Some of the biggest innovations in modern medicine started at Penn Medicine, including the first gene therapy, the first cellular therapy (CAR T cell therapy) that reprograms the immune system to fight cancer, and the technology behind the first mRNA vaccines (work that was awarded the Nobel Prize this fall).
Oftentimes, though, these innovations are first used in relatively rare diseases. What about the most common ones, like heart disease?
Multiple research teams at Penn Medicine are continuing to advance the science to develop new treatments for heart disease that could work with just one shot.
Editing genes to reduce cholesterol
Penn Medicine cardiologist Kiran Musunuru, MD, PhD, leads innovative research that uses gene editing to combat cardiovascular disease.
Musunuru discovered a gene that regulates LDL cholesterol, which led to multiple drugs targeting a protein related to that gene. In his lab, he has since developed processes to use CRISPR gene editing technology to modify genes in the liver to permanently reduce cholesterol levels. The approach, a one-time injection like a vaccine that might prevent heart disease if it is successful, is now in clinical trials in the U.K. and New Zealand and has been approved by the U.S. Food and Drug Administration to begin trials in the U.S. soon. The biotechnology company running the trials reported in November 2023 that among the earliest participants, the injection reduced LDL in the blood by up to 55%.
An injection of mRNA that targets the heart muscle
Normally in the body, messenger RNA (mRNA) works like a recipe to use the code within our DNA to build a protein needed to carry out our cells’ functions. Nobel Prize-winning scientist Drew Weissman, MD, PhD, the director of the Penn Institute for RNA Innovation, is studying potential mRNA vaccines and therapies that deliver a recipe for our cells to build any type of protein without altering our original DNA.
Working with nanoparticle researcher Vlad Muzykantov, MD, PhD, Weissman’s lab has developed a way to target an mRNA injection to act specifically in heart cells. While it is not yet ready for human trials, the new mRNA technique could potentially repair the heart or increase blood flow to the heart, noninvasively, after a heart attack or to correct a genetic deficiency.
Reprogramming immune cells to heal the heart
Penn Medicine researchers are combining two of their biggest innovations—CAR T cell therapy and mRNA therapeutics—to treat fibrosis, a stiffening of muscle which is often a factor in heart failure, liver disease, and kidney failure.

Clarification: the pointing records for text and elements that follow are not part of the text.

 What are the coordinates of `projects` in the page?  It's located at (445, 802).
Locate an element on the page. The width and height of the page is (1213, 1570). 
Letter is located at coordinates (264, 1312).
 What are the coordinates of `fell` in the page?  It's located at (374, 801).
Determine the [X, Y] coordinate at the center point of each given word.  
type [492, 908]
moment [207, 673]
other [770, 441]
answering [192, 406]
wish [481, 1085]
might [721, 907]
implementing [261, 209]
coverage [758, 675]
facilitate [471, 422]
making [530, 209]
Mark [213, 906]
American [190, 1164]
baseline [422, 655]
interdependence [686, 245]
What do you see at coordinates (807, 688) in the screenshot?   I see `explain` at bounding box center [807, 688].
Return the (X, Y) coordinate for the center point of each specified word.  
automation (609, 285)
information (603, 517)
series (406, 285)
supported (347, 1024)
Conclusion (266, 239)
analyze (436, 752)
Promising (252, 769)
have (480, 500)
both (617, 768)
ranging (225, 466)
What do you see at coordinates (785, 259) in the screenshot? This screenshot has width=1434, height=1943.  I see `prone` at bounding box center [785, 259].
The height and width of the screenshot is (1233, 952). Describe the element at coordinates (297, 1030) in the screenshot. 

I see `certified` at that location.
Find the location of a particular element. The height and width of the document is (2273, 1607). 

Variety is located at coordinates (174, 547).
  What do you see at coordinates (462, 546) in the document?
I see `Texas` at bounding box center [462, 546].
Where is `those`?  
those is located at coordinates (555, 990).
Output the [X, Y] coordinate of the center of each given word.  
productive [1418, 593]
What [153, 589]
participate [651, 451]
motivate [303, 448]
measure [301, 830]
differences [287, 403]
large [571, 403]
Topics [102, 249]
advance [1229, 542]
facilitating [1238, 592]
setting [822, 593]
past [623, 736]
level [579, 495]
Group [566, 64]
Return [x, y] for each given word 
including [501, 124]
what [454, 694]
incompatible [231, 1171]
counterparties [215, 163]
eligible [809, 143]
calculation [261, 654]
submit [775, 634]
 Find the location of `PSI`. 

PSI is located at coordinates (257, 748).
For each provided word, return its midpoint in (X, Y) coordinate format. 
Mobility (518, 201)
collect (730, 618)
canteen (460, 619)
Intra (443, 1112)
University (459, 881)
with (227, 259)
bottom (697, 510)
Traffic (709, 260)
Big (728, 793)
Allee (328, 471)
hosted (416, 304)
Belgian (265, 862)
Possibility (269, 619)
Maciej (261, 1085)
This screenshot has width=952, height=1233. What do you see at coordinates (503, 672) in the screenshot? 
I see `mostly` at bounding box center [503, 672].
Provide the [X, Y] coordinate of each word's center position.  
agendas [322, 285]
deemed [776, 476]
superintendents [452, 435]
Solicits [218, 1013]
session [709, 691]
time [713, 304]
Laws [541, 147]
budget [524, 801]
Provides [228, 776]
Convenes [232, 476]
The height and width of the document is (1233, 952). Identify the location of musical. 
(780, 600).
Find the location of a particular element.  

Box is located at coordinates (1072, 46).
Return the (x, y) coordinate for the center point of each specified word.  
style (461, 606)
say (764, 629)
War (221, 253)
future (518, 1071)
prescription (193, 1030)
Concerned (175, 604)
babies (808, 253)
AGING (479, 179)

In 2022, a Penn research team that included Weissman published a study in Science, demonstrating their new approach that used mRNA to reprogram T cells—a powerful type of immune cell—to attack heart fibroblast cells, the type that stiffen in fibrosis. In experiments in mice that modeled heart failure, they saw a dramatic reversal of fibrosis.
“This technology could turn out to be a scalable and affordable way to address an enormous medical burden,” said senior author Jonathan A. Epstein, MD, interim dean of Penn’s Perelman School of Medicine.
This is a local and temporary reprogramming of T cells in the body to only attack fibroblast cells for a few days, which is important because fibroblasts also play an important role in wound healing. By contrast, the type of engineered cancer-fighting T cells in traditional CAR T cell therapies may persist in the body for years.
The researchers are continuing to test this mRNA-based, transient CAR T cell technology, with the hope of eventually starting clinical trials.